BTW seems that processes.postgres.process-compose.readiness_probe.exec.command does not overwrite the default probe.

curl -X 'GET' \
  'http://127.0.0.1:9999/process/info/postgres' \
  -H 'accept: application/json'

{
  "Name": "postgres",
  "Disabled": false,
  "IsDaemon": false,
  "Command": "exec /nix/store/jlzf5jk4dcgp3s6wa2xn7v1kagylgpjd-postgres",
  "LogLocation": "",
  "Environment": null,
  "RestartPolicy": {
    "Restart": "on_failure",
    "BackoffSeconds": 0,
    "MaxRestarts": 0,
    "ExitOnEnd": false
  },
  "DependsOn": null,
  "LivenessProbe": null,
  "ReadinessProbe": {
    "Exec": {
      "Command": "/nix/store/im38gmzx14174lzhwxv1mkxj7k4la9zb-postgresql-15.4/bin/pg_isready -h /Users/bigluck/dev/my_company/my_repository_name/my_project_name/service/.devenv/state/postgres -d template1",
      "WorkingDir": ""
    },
    "HttpGet": null,
    "InitialDelay": 2,
    "PeriodSeconds": 10,
    "TimeoutSeconds": 4,
    "SuccessThreshold": 1,
    "FailureThreshold": 5
  },
  "ShutDownParams": {
    "ShutDownCommand": "",
    "ShutDownTimeout": 0,
    "Signal": 2,
    "ParentOnly": false
  },
  "DisableAnsiColors": false,
  "WorkingDir": "",
  "Namespace": "default",
  "Replicas": 1,
  "Extensions": null,
  "ReplicaNum": 0,
  "ReplicaName": "postgres"
}

:(

bigluck commented 7 months ago

Found:

  process-managers.process-compose.settings.processes = {
    postgres.readiness_probe.exec.command = lib.mkForce "pg_isready -h 127.0.0.1 -p 35431 -d template1";
  };
bigluck commented 7 months ago

But it only partially fixed the problem. In general, there is a bug on the Postgres implementation on devenv when the socket is stored on a folder with a very long path.

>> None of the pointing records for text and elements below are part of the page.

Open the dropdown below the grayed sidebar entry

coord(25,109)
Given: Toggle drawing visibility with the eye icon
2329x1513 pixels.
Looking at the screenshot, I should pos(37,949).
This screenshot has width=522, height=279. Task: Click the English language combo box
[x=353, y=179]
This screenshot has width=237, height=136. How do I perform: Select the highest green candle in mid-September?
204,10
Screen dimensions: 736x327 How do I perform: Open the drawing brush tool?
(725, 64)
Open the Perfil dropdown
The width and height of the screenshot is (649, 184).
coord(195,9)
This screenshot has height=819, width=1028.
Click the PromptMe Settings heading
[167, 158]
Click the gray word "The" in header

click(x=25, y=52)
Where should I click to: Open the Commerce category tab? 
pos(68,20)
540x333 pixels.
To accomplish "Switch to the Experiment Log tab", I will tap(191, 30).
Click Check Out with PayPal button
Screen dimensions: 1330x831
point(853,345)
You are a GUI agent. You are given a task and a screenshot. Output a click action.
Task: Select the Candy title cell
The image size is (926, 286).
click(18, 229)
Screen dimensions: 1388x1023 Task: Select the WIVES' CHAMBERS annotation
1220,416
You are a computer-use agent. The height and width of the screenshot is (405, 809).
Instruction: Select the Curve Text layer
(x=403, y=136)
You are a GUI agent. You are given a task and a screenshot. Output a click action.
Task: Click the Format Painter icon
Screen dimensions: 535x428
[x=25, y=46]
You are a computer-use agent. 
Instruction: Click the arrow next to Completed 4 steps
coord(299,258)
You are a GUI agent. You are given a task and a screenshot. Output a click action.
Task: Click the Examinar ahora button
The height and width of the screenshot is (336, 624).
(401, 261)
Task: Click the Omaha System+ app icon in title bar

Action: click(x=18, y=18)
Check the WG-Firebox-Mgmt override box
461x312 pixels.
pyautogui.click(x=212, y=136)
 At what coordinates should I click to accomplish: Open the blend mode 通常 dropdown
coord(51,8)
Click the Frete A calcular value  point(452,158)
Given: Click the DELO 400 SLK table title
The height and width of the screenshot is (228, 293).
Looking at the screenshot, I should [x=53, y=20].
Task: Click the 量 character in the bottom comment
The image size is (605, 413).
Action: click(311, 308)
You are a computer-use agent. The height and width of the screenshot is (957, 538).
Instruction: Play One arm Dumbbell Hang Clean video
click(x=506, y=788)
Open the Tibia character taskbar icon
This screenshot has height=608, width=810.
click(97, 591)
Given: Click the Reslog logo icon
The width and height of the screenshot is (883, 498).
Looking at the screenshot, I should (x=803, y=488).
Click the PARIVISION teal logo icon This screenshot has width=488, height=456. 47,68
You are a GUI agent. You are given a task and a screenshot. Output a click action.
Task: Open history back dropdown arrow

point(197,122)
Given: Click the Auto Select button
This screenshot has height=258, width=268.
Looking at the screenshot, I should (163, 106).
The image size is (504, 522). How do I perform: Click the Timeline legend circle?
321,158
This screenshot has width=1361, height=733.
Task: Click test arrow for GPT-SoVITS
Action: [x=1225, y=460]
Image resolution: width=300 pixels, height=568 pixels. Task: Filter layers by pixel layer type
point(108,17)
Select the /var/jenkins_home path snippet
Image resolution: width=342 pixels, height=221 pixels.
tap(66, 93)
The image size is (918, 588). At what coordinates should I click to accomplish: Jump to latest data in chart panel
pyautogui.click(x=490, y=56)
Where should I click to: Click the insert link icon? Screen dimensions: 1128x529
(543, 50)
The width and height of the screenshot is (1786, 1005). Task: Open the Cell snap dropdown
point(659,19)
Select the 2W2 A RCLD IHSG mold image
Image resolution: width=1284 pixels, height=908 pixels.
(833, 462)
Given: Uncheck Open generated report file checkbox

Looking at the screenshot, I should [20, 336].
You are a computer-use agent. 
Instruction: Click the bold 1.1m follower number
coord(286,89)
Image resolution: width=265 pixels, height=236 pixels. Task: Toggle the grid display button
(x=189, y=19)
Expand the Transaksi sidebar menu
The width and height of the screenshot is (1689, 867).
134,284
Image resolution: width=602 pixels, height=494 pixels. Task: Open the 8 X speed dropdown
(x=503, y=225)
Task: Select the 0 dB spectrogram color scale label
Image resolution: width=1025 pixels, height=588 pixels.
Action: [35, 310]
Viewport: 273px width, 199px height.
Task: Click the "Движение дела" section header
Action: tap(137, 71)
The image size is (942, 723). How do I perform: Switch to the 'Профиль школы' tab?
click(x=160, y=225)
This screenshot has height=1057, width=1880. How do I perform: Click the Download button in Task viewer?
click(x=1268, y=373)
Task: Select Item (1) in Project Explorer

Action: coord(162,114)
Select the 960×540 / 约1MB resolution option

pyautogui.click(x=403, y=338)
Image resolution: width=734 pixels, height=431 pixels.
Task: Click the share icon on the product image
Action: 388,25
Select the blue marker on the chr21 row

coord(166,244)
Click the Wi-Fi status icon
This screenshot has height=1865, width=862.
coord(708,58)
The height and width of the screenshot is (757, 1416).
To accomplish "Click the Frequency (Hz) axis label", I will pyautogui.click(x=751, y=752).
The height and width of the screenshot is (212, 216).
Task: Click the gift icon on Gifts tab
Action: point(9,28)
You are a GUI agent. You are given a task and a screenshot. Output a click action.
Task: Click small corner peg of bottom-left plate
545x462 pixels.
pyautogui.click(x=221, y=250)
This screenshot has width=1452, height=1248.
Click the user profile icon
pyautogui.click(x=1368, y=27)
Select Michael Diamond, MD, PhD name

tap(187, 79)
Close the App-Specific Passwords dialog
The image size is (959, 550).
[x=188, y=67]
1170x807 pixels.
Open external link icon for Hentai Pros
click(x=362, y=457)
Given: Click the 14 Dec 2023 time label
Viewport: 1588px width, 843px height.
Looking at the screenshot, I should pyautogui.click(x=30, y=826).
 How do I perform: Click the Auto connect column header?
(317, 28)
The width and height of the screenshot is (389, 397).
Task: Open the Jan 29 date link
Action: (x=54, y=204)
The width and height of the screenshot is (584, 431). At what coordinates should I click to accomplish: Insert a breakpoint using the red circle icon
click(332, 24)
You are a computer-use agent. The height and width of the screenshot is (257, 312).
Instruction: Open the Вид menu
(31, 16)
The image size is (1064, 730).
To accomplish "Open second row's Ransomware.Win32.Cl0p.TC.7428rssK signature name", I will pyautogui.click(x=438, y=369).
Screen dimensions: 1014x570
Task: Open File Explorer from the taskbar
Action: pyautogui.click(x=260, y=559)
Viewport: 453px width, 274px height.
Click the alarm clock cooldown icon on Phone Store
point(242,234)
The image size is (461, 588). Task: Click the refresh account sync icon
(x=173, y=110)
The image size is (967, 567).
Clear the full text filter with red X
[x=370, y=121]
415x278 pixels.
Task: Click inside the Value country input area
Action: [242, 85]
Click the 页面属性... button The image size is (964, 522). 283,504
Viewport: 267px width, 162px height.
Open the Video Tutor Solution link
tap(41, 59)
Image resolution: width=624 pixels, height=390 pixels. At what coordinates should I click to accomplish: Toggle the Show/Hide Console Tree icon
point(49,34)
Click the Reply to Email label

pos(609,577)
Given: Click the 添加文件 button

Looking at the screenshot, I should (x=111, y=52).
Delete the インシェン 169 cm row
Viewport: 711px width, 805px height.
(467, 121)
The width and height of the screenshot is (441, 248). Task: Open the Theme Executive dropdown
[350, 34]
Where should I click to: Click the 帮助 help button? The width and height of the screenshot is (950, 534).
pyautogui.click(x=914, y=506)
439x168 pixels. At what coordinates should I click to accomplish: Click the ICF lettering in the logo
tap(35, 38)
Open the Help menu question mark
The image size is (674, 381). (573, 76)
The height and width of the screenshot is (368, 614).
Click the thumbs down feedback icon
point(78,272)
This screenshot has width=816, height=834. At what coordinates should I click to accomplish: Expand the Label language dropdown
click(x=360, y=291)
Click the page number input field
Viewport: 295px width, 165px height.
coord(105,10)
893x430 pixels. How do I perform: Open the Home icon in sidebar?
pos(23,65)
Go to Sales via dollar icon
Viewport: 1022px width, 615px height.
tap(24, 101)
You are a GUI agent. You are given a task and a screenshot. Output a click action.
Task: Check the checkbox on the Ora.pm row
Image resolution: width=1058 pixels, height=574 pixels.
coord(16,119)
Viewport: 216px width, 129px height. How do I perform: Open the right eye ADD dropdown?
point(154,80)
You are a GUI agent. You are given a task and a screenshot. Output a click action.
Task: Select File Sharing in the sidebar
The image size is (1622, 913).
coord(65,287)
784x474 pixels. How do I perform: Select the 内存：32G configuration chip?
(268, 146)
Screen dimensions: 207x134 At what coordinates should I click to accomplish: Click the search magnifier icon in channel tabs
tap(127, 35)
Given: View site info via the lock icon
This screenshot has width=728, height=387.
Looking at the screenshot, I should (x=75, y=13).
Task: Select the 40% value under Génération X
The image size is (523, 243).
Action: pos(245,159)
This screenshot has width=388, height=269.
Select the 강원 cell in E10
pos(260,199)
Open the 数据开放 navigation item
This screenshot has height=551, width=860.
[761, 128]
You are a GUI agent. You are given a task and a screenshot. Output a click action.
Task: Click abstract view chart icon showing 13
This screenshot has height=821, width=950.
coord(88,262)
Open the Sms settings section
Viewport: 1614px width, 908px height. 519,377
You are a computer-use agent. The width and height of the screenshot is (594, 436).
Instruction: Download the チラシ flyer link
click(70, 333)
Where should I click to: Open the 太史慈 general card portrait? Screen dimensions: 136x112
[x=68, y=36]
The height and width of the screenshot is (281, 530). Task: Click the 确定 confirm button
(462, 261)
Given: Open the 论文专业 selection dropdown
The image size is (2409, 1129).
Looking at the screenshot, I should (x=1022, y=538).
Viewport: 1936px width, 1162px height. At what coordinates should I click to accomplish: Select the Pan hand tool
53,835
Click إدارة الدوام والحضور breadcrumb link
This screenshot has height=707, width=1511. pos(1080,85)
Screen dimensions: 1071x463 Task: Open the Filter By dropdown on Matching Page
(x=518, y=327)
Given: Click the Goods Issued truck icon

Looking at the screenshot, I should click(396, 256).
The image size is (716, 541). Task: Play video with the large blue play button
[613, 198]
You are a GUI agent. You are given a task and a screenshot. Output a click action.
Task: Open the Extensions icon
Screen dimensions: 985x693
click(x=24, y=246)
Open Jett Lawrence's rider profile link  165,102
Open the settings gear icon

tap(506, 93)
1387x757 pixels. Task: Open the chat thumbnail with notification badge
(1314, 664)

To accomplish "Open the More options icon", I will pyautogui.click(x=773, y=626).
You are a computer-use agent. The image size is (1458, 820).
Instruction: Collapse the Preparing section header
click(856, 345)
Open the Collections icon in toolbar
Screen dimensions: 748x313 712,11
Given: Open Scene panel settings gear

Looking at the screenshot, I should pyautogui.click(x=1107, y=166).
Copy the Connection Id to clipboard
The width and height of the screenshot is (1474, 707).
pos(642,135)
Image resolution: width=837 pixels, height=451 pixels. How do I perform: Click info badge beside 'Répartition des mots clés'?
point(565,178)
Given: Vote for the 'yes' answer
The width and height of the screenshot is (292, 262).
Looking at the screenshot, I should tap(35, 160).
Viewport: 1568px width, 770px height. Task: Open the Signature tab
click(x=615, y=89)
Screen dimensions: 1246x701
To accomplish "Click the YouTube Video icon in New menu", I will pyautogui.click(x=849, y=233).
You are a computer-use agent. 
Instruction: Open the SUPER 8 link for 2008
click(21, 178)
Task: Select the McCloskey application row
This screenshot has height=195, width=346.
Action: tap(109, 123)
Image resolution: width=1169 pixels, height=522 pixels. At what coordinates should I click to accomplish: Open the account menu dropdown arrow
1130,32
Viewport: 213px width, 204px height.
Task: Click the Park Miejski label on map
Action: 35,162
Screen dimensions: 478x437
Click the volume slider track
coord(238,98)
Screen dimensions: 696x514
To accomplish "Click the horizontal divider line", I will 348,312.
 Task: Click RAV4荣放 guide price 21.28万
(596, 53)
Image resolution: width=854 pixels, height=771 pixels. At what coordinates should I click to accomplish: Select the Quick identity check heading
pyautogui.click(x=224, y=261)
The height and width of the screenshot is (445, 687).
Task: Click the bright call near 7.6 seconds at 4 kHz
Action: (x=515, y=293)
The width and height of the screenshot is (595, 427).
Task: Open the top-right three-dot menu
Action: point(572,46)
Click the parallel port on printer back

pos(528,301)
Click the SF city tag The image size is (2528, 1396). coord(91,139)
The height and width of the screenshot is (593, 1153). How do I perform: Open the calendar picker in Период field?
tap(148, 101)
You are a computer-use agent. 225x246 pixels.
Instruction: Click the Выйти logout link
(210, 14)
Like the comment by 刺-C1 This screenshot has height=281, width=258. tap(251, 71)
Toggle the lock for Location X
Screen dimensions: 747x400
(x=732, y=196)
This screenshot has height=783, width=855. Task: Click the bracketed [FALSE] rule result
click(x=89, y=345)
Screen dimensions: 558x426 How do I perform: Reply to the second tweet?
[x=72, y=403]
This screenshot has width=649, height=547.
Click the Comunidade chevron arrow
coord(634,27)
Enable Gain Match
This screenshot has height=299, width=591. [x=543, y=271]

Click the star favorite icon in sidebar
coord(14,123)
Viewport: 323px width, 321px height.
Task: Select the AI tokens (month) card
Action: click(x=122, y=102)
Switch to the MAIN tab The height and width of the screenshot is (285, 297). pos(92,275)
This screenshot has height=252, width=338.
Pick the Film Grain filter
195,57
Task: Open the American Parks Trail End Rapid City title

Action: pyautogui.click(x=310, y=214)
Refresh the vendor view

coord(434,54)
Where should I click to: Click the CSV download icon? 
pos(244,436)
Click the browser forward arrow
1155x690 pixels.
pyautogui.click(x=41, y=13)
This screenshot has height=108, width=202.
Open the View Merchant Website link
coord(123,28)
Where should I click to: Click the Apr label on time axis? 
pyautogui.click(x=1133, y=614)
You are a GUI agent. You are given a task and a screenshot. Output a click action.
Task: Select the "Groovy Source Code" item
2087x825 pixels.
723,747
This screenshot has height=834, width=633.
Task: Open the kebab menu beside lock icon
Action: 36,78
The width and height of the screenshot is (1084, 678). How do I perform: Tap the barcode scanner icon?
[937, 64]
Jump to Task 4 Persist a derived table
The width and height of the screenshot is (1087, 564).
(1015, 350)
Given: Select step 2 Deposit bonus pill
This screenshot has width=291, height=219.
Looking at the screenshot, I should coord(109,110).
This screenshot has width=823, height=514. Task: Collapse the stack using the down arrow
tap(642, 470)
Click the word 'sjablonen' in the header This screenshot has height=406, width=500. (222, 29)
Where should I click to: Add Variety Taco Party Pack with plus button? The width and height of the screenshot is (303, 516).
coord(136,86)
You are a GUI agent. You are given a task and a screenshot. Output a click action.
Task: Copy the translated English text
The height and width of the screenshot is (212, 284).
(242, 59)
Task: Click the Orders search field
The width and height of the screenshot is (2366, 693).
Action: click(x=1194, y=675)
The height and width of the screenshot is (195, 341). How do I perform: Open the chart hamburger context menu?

In my case the init script fails with:

Unix-domain socket path ".." is too long (maximum 103 bytes)
Screenshot 2023-10-09 at 19 51 19

But then the service starts, and the overwritten readiness_probe generates a valid health status, but the app fails because the user is not authorized to access the service (due to the previous error).

thenonameguy commented 7 months ago

Yup, no two ways about it. Try my PGDATA option 2 from above. Should fix it, without needing to override the readiness probe.

bigluck commented 7 months ago

It should not work due to:

https://github.com/cachix/devenv/blob/bd859ef4b207c2071f5bd3cae2a74f4d3e69c2e2/src/modules/services/postgres.nix#L97-L102

thenonameguy commented 6 months ago

@domenkozar I think this ticket can be closed: There were 2 issues contained:

  1. In case of explicitly deviating from the defaults of devenv by disabling Postgres unix socket support, you cannot connect to Postgres via the default readiness probe (which uses unix sockets)
  2. In case of having a long CWD for running Postgres, unix socket support does not work

Both of these are exceptional cases which are IMO one way or another "user error". Error handling could be better, but the statement that any of these two cases constitute 'Postgres not working with process-compose' is incorrect. Any process manager that actually bothers implementing readiness probes would run into the same issue: Postgres does not work within these scenarios.